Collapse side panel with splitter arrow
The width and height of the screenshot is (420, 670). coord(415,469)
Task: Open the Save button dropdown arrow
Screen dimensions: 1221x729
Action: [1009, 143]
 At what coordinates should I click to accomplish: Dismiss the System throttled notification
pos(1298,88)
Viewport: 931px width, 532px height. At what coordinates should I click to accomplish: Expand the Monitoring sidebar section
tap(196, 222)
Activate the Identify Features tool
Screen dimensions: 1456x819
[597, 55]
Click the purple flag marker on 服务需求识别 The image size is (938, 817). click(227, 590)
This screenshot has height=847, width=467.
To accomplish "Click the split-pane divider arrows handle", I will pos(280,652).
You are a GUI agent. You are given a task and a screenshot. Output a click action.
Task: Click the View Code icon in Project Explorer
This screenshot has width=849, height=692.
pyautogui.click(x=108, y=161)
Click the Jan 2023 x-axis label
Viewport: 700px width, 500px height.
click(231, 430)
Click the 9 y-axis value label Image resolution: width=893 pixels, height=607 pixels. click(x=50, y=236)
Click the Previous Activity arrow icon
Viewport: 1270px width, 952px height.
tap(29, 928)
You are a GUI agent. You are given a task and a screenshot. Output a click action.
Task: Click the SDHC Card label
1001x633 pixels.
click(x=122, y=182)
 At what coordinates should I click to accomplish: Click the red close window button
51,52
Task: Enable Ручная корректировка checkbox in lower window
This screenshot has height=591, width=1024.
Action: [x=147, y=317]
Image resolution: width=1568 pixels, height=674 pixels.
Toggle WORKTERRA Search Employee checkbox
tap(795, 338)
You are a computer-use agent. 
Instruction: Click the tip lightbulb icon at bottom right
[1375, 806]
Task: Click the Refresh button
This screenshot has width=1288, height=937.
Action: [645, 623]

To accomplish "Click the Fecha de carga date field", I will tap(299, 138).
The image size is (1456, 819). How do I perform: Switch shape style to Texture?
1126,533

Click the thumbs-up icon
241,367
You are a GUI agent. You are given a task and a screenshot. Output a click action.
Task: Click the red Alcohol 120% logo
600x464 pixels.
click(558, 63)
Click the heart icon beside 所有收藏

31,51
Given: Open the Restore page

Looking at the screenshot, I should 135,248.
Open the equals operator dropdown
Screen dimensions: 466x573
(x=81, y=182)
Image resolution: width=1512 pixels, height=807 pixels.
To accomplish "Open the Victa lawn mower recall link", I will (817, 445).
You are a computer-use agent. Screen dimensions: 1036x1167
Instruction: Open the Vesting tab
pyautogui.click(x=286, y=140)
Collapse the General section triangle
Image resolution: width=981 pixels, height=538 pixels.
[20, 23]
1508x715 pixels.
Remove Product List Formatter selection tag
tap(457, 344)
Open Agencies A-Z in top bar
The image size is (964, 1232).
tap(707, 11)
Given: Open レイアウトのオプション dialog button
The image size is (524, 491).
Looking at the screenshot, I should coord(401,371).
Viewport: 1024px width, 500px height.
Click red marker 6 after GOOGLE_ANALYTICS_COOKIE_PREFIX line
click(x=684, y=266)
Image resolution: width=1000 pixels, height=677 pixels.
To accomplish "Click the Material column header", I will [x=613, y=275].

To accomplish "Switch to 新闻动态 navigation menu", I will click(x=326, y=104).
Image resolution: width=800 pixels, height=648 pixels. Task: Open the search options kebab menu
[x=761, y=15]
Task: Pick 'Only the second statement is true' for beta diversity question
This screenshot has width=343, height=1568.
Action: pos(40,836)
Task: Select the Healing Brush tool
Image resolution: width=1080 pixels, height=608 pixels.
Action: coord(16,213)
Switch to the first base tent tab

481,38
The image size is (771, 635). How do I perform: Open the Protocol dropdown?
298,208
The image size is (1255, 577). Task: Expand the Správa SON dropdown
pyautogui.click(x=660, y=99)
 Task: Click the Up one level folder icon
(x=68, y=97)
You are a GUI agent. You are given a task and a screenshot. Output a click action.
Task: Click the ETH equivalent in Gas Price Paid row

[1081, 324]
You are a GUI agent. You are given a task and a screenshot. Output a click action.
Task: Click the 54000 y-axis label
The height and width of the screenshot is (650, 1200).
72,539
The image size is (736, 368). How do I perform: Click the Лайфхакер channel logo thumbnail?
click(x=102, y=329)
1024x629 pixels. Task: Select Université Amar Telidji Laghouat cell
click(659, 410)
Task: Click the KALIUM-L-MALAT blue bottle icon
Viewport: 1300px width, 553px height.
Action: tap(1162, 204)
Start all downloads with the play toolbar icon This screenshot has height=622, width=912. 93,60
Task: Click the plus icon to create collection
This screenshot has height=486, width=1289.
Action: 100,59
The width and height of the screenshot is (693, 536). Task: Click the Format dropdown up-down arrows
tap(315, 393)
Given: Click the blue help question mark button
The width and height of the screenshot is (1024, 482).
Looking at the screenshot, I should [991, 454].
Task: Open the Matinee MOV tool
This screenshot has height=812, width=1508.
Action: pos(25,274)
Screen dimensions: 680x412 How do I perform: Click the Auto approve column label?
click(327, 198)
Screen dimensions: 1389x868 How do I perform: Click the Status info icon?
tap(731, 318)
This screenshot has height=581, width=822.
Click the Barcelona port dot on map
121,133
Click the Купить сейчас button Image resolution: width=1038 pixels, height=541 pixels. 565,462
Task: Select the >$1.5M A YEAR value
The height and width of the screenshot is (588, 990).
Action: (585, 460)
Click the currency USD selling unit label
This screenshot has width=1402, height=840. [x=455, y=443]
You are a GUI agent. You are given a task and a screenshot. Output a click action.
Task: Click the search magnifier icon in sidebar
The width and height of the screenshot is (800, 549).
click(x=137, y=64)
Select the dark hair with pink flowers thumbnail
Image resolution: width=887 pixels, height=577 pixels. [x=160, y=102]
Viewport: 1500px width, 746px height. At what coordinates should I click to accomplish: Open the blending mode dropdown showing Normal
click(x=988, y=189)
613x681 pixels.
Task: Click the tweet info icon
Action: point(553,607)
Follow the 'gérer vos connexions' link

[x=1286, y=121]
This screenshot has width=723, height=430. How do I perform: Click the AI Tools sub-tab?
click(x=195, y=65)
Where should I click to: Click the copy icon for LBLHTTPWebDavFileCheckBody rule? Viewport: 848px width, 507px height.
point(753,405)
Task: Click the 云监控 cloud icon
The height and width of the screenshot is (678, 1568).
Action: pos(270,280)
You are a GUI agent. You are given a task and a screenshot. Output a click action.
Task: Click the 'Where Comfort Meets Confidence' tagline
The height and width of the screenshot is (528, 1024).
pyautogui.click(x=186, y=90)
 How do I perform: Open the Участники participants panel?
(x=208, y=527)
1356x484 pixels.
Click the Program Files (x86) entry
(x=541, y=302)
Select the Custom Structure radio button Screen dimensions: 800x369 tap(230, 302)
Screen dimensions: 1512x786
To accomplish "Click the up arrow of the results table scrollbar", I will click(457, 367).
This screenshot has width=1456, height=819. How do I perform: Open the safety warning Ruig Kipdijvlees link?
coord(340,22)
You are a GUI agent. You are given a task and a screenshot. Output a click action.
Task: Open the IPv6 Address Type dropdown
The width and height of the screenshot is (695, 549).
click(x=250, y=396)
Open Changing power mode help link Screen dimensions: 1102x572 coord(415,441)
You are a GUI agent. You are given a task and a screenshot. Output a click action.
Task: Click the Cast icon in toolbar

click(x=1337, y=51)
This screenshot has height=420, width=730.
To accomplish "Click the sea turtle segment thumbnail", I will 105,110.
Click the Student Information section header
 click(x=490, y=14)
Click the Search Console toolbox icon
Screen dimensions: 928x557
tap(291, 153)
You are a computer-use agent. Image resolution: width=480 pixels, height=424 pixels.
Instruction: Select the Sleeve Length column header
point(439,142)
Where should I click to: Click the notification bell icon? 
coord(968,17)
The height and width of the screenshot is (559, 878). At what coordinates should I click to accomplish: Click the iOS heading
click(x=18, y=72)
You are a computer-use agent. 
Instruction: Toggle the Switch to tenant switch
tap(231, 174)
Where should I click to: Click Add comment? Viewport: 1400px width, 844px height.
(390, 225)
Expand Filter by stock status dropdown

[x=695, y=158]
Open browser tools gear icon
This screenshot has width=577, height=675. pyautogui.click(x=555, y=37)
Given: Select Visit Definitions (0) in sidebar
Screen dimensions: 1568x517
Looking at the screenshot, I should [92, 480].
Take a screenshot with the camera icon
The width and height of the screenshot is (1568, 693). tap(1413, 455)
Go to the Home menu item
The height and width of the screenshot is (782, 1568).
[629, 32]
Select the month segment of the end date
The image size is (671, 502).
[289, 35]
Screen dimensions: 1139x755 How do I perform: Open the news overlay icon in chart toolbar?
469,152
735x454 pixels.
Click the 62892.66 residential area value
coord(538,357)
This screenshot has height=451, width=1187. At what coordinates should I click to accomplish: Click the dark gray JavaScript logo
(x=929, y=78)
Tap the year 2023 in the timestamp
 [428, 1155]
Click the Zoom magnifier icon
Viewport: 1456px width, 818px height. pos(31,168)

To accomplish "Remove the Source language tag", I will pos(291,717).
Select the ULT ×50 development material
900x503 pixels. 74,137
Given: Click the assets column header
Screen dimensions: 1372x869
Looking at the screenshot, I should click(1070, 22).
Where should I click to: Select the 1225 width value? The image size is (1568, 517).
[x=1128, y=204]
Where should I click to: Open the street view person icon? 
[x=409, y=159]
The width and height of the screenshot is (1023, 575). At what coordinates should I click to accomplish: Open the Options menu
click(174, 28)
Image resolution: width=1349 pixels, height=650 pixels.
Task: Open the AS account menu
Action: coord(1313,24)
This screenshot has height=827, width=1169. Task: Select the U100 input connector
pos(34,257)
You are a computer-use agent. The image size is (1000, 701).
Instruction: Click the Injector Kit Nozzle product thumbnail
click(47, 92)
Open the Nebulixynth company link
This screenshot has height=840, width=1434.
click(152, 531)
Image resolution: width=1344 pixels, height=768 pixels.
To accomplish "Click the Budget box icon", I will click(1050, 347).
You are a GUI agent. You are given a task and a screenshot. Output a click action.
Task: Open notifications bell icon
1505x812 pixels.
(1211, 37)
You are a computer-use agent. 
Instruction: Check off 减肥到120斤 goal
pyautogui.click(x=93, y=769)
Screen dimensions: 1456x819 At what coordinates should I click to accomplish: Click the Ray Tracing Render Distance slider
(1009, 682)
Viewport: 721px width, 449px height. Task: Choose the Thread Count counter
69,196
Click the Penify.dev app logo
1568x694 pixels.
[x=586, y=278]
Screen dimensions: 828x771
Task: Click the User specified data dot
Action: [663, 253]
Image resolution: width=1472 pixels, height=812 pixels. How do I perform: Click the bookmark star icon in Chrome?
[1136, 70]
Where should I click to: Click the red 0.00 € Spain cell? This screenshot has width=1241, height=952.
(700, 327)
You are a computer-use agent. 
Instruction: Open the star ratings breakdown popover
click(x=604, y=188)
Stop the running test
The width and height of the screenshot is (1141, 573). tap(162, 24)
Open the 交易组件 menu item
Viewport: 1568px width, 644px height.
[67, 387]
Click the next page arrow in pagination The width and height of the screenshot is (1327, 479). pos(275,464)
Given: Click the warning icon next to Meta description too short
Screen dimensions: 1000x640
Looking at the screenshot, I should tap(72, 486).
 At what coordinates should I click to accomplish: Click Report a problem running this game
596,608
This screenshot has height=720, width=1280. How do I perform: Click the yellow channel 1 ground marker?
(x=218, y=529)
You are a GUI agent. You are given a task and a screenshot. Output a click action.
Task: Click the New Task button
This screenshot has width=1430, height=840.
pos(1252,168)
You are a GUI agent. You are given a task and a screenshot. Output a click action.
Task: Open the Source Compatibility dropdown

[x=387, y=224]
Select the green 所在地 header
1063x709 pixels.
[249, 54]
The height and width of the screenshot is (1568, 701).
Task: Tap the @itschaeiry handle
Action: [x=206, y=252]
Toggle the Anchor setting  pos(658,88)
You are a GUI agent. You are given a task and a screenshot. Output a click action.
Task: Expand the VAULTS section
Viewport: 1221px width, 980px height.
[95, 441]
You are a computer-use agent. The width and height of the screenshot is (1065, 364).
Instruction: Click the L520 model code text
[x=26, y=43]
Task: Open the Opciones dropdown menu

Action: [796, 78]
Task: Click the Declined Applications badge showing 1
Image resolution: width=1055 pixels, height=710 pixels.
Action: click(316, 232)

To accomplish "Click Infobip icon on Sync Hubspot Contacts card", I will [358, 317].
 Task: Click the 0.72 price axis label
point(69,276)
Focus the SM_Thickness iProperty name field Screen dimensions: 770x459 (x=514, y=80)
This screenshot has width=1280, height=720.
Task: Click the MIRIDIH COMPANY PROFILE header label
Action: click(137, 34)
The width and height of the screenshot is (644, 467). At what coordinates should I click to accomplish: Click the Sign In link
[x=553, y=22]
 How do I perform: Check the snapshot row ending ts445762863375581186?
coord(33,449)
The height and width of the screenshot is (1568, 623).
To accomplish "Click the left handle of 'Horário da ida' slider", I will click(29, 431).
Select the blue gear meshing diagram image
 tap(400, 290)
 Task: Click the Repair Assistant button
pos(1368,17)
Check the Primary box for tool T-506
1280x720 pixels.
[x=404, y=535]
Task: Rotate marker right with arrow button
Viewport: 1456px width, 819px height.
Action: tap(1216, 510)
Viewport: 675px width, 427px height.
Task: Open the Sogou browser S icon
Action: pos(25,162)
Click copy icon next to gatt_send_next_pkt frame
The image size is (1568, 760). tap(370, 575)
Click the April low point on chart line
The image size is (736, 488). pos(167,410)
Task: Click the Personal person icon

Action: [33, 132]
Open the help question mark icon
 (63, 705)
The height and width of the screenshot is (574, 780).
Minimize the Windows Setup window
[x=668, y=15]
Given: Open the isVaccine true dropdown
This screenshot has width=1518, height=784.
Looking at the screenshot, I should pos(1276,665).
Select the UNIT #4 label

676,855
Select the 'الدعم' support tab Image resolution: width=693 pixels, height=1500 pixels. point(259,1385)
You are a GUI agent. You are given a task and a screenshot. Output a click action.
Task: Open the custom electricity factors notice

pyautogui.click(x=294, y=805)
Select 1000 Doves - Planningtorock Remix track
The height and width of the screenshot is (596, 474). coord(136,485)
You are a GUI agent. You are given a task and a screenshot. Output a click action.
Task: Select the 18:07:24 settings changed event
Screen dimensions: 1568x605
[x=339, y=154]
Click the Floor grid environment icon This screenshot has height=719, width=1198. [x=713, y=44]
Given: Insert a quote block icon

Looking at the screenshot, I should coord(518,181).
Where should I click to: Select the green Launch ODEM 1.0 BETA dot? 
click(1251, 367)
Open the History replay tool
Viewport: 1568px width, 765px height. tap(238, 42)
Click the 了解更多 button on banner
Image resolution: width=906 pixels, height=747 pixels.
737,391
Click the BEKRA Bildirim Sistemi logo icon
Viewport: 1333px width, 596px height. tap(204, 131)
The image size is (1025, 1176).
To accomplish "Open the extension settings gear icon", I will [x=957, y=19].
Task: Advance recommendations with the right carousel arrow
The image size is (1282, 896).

• Task to complete: Return the entries above exactly as they appear, starting at the line that contains "Given: Select Visit" and ending at the line that contains "Looking at the screenshot, I should [92, 480].", with both of those lines included.

• Complete response:
Given: Select Visit Definitions (0) in sidebar
Screen dimensions: 1568x517
Looking at the screenshot, I should [92, 480].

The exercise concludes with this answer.